#### INSTRUCTIONS FOR THE TASK
Copy the lines below word for word, from the line with "Click the hCaptcha" up to and including the line with "This screenshot has height=867, width=1041.".

•••••

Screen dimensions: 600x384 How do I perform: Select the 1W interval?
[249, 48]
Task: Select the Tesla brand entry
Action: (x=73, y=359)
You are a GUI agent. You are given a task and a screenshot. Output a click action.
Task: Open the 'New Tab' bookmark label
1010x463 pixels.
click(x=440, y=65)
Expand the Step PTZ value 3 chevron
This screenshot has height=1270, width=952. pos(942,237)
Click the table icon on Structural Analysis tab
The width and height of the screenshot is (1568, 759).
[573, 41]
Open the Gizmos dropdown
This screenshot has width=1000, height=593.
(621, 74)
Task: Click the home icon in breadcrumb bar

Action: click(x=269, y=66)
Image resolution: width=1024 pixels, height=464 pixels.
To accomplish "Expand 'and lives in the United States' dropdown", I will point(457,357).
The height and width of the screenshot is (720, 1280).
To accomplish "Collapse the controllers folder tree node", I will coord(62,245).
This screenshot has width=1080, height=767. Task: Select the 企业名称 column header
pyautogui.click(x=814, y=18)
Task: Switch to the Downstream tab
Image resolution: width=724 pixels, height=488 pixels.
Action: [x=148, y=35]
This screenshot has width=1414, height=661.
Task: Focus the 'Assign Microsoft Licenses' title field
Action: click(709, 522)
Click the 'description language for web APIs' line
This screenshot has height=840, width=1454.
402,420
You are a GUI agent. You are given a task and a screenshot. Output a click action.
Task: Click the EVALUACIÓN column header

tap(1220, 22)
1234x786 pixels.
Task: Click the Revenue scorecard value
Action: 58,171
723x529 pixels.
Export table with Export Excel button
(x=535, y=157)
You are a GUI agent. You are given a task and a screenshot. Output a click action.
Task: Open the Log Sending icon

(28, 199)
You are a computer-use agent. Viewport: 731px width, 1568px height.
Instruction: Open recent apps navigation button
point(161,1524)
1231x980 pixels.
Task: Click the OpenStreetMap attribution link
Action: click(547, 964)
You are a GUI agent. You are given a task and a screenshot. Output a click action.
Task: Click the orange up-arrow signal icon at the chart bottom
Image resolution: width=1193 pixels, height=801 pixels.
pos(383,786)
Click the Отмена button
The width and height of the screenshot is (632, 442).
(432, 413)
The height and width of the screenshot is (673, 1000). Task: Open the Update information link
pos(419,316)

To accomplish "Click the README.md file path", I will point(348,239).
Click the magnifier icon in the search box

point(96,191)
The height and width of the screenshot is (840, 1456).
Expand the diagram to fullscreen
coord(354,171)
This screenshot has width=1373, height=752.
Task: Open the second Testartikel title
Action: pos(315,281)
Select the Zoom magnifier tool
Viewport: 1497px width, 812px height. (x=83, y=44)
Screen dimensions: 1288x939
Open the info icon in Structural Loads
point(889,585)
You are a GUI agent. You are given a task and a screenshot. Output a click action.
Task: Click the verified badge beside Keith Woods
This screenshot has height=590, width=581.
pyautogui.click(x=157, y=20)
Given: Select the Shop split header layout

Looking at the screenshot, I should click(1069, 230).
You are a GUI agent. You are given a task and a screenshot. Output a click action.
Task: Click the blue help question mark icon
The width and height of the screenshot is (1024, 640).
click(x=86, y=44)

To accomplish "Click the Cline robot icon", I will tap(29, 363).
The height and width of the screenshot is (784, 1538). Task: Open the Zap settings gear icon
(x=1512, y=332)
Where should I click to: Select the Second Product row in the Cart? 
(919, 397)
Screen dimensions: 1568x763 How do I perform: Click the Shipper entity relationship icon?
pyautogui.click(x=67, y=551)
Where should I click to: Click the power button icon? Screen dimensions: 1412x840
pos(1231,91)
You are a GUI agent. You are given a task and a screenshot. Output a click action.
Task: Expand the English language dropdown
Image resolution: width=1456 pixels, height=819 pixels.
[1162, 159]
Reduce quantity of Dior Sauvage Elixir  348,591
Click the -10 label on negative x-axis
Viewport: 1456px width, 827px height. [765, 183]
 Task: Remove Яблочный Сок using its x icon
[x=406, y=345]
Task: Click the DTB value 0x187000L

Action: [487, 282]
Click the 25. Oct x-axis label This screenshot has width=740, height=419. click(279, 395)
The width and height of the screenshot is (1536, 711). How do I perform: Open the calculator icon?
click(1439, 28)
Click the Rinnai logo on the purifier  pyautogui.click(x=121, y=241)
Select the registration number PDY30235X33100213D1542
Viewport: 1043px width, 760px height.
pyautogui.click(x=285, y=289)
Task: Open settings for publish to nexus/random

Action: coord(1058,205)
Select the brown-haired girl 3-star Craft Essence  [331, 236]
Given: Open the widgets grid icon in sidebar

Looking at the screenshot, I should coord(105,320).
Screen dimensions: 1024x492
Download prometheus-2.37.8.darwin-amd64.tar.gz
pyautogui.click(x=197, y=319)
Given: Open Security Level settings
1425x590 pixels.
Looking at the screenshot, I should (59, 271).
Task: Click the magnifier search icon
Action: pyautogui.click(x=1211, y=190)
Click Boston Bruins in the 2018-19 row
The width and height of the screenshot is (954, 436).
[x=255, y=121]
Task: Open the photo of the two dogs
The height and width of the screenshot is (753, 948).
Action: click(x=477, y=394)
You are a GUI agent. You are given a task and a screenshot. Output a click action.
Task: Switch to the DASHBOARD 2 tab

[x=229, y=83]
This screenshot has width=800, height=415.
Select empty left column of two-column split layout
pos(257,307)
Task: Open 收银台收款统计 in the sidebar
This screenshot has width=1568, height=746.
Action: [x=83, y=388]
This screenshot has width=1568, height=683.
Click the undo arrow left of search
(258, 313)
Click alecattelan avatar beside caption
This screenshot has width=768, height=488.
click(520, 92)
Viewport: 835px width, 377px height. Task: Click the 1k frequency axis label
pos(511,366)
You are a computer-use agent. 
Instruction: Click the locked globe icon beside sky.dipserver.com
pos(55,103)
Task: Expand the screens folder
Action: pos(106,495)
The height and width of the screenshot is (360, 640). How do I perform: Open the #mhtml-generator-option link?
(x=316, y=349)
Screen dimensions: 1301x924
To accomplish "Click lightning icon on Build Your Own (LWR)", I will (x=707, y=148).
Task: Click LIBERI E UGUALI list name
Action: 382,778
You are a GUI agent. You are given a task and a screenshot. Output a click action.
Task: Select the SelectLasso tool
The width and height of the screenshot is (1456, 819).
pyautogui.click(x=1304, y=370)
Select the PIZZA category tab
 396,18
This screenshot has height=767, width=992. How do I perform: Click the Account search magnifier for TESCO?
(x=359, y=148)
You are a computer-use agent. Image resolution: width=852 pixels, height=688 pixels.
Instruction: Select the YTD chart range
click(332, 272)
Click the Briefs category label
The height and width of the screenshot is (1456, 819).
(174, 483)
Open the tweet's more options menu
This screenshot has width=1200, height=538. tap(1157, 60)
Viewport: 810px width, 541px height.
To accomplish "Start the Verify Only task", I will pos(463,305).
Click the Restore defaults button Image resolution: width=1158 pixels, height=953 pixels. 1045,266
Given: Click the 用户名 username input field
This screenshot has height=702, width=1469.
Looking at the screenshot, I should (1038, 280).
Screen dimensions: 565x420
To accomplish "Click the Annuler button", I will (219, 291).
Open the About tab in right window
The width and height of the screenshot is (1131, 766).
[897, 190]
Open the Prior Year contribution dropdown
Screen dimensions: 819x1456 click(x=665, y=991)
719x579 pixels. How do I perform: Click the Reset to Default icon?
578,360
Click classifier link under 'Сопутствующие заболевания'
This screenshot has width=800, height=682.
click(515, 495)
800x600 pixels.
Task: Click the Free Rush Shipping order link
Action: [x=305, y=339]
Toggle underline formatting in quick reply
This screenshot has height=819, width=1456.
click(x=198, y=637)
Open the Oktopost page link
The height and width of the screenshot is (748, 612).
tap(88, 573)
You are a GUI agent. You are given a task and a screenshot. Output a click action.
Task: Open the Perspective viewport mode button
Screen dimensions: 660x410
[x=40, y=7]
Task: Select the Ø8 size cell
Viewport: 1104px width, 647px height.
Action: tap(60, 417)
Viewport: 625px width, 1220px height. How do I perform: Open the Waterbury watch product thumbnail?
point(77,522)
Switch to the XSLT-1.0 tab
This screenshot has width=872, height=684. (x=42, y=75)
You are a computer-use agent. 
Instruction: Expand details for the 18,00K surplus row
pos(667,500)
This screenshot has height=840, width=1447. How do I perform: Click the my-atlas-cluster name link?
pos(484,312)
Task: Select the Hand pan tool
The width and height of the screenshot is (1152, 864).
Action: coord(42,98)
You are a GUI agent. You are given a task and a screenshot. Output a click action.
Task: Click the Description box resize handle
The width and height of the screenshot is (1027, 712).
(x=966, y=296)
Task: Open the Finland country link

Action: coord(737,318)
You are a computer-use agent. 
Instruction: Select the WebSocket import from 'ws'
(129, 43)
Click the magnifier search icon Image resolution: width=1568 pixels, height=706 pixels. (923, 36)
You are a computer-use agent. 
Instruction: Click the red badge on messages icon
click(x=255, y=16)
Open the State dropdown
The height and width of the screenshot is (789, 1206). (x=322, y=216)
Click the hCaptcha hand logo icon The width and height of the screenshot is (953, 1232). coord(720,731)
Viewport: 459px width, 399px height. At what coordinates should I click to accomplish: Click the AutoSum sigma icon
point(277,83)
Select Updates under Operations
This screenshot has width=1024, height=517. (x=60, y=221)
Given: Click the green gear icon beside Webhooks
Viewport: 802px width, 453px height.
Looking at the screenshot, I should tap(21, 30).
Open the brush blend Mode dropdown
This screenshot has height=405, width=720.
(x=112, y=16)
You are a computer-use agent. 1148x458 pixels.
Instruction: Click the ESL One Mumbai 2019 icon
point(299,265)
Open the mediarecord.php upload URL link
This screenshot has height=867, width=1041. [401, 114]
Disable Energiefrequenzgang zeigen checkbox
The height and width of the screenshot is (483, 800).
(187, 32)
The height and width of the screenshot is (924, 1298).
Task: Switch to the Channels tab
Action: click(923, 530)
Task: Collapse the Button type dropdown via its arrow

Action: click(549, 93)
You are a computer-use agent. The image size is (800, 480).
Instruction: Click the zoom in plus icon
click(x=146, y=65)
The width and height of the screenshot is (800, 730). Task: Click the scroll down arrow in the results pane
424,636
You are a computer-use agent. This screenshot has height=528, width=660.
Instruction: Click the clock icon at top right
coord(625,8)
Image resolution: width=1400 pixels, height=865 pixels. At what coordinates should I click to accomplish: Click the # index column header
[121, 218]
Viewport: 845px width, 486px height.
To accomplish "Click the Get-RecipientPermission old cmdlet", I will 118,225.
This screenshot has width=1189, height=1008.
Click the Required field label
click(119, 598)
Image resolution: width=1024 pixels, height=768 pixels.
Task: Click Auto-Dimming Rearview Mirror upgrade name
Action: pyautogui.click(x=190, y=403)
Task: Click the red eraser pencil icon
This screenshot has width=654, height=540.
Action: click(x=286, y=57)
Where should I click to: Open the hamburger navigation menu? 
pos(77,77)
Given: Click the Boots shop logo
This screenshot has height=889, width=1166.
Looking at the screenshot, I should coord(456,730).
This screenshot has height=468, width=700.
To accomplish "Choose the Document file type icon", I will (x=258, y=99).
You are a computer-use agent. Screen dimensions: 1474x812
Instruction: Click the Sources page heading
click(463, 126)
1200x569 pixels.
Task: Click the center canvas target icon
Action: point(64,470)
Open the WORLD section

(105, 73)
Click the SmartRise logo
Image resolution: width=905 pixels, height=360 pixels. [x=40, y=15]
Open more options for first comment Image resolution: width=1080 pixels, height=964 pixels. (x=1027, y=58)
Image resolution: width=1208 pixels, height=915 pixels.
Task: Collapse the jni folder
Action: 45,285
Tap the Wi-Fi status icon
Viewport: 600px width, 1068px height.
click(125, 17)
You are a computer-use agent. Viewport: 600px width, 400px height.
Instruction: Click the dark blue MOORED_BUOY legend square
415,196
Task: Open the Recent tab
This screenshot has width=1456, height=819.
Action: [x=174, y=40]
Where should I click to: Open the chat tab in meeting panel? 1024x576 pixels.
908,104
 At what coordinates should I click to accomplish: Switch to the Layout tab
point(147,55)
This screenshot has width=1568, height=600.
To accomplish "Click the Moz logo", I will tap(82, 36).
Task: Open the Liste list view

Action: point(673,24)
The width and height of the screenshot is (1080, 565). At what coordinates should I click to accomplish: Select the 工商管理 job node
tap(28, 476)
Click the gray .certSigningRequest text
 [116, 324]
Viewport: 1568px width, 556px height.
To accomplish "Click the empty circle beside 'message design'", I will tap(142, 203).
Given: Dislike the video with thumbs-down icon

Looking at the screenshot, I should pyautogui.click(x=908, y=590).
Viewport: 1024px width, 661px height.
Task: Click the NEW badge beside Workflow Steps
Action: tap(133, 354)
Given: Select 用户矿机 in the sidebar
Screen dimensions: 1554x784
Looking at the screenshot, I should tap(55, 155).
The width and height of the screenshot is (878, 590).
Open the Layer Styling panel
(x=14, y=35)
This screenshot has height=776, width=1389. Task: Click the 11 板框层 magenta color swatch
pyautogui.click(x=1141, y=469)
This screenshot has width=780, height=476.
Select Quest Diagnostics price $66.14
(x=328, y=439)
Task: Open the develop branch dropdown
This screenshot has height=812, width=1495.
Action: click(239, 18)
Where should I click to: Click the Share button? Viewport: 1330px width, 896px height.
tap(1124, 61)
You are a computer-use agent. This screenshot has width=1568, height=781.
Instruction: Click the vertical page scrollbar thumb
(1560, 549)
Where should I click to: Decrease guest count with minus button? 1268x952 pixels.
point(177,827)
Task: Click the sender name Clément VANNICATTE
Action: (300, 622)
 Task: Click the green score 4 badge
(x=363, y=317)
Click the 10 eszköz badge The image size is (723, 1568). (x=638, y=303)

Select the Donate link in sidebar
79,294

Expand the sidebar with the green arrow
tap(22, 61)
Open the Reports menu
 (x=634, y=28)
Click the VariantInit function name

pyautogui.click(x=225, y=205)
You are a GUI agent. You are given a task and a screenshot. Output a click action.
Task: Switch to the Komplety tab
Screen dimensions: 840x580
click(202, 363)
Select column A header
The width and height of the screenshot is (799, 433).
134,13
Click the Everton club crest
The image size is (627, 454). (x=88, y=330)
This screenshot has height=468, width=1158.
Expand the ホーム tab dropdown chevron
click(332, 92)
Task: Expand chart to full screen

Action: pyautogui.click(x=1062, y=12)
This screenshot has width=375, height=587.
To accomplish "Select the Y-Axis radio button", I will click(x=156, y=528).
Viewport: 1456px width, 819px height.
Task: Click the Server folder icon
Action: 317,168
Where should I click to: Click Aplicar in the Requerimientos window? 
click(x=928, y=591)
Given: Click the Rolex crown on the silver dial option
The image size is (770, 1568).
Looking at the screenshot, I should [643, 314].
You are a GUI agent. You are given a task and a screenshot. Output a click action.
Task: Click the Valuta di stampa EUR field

•••••

#### ANSWER FOR THE TASK
Click the hCaptcha hand logo icon The width and height of the screenshot is (953, 1232). coord(720,731)
Viewport: 459px width, 399px height. At what coordinates should I click to accomplish: Click the AutoSum sigma icon
point(277,83)
Select Updates under Operations
This screenshot has width=1024, height=517. (x=60, y=221)
Given: Click the green gear icon beside Webhooks
Viewport: 802px width, 453px height.
Looking at the screenshot, I should tap(21, 30).
Open the brush blend Mode dropdown
This screenshot has height=405, width=720.
(x=112, y=16)
You are a computer-use agent. 1148x458 pixels.
Instruction: Click the ESL One Mumbai 2019 icon
point(299,265)
Open the mediarecord.php upload URL link
This screenshot has height=867, width=1041. [401, 114]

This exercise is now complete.